◆ SOURCE EXCERPT
Williams is committed to protecting and enhancing the natural and built environment in which we learn, work, and live, and to supporting the global effort to advance environmental sustainability. These efforts rely on the involvement of all members of the campus community. To succeed, initiatives must be not only environmentally responsible but also socially fair and economically sound.
The College’s greatest contribution is through educating our students, who will go on to become environmental stewards through their many roles as scientists, lawyers, investors, politicians, manufacturers, writers, advocates, artists, teachers, parents, consumers, and citizens. We do this through our teaching, research, and co-curricular offerings, and by demonstrating and embracing sustainable practices in the development and operations of our campus.
As faculty, staff, and students, we educate ourselves about important issues related to sustainability and pass on our learning to the larger communities of which we are all part. We eagerly share ideas with and learn from our neighbors and colleagues and seek consortial arrangements that can develop and broaden such practices. We work to contribute to the development of environmental standards. We report regularly on our progress.
In addition to adhering to all environmental laws and regulations, Williams focuses on the following sustainability issues.
Energy and Emissions:
We reduce emissions of greenhouse gases by increasing energy efficiency and selecting cleaner and renewable energy sources. We reduce energy use by constructing only the facilities we need and by building, renovating, maintaining, and operating them to use energy efficiently throughout their life. As campus community members, we seek to reduce energy use in our daily lives, in our work, and in our travel and to be mindful of the impacts of our choices. Campus Emissions Goals – Fall 2015 commitment.

◆ THE INPUT
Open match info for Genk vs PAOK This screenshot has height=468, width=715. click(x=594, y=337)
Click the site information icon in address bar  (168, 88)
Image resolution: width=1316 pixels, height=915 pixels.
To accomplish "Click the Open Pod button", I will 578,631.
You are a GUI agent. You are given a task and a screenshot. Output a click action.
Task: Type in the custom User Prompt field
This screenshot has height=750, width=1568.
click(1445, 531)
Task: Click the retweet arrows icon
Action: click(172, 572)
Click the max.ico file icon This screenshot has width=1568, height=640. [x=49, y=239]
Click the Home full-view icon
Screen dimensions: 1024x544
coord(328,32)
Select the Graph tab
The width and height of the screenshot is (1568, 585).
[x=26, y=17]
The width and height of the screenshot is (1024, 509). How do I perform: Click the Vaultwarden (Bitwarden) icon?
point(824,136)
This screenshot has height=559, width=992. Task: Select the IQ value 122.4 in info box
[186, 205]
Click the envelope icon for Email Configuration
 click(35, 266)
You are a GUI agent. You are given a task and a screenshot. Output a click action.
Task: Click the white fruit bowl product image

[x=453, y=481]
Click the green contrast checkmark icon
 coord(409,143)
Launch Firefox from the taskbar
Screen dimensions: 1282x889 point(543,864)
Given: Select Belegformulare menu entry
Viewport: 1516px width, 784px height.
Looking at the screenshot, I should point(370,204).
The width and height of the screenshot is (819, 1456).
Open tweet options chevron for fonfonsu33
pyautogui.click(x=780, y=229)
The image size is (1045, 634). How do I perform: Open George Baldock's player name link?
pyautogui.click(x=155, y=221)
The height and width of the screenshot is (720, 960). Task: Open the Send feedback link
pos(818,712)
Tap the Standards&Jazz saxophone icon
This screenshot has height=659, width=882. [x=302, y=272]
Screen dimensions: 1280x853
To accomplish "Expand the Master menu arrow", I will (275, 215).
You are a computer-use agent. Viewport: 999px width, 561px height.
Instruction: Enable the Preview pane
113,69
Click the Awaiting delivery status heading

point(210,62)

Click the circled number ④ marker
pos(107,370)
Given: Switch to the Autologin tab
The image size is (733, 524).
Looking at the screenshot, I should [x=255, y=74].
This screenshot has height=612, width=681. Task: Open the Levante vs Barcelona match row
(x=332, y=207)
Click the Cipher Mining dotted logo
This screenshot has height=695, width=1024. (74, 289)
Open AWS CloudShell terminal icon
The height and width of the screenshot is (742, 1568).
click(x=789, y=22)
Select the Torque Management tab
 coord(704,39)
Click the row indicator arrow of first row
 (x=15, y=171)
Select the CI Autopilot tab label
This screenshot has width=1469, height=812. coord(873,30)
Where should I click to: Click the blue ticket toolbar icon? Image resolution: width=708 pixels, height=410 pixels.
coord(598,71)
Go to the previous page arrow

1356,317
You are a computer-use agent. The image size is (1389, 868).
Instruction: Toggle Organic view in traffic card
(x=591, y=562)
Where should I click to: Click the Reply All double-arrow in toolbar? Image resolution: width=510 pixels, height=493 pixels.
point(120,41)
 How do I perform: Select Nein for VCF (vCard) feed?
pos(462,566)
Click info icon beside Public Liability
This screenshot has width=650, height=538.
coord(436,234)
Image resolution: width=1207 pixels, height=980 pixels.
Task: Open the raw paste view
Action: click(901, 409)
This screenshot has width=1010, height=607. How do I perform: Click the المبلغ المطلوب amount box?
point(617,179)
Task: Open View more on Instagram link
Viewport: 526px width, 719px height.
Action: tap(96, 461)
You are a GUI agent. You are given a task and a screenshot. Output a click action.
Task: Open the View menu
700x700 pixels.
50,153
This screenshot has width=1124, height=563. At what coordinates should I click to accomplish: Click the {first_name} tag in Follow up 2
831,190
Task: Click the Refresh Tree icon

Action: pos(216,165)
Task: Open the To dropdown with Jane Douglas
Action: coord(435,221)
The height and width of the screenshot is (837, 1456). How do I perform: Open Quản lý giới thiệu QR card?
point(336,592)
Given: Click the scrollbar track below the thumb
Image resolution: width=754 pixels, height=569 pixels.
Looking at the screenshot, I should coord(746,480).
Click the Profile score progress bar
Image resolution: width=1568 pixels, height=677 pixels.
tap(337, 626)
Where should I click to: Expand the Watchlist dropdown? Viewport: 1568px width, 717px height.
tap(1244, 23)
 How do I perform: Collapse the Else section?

◆ SET EXERCISE 1
Rewrite the entries starting at the line that contains "Task: Open View more on Instagram link" and ending at the line that contains "point(336,592)", replacing "View menu" with "Window menu" and leaving everything else unchanged.
◆ SET EXERCISE 2
Continue the passage on Williams sustainability commitments from the point where it stops.

◆ OUTPUT 1
Task: Open View more on Instagram link
Viewport: 526px width, 719px height.
Action: tap(96, 461)
You are a GUI agent. You are given a task and a screenshot. Output a click action.
Task: Open the Window menu
700x700 pixels.
50,153
This screenshot has width=1124, height=563. At what coordinates should I click to accomplish: Click the {first_name} tag in Follow up 2
831,190
Task: Click the Refresh Tree icon

Action: pos(216,165)
Task: Open the To dropdown with Jane Douglas
Action: coord(435,221)
The height and width of the screenshot is (837, 1456). How do I perform: Open Quản lý giới thiệu QR card?
point(336,592)

◆ OUTPUT 2
We reduce our effects on water systems by minimizing use and by managing storm-water runoff. When materials are required, we select sustainably harvested sources to preserve natural resources. We protect the local habitat by limiting the physical growth of the college. We work to develop built landscapes in ways that support natural ecological functions by protecting existing ecosystems and regenerating ecological capacity where it has been lost. We provide opportunities for members of the community to interact with and appreciate the environment.
Procurement, Consumption, and Waste:
We reduce, reuse, and recycle materials. We work to understand and decrease the environmental impacts of the use, production, transportation and disposal of items we purchase. We select vendors committed to sustainable practices throughout the life cycle of their products, and we prefer to buy locally.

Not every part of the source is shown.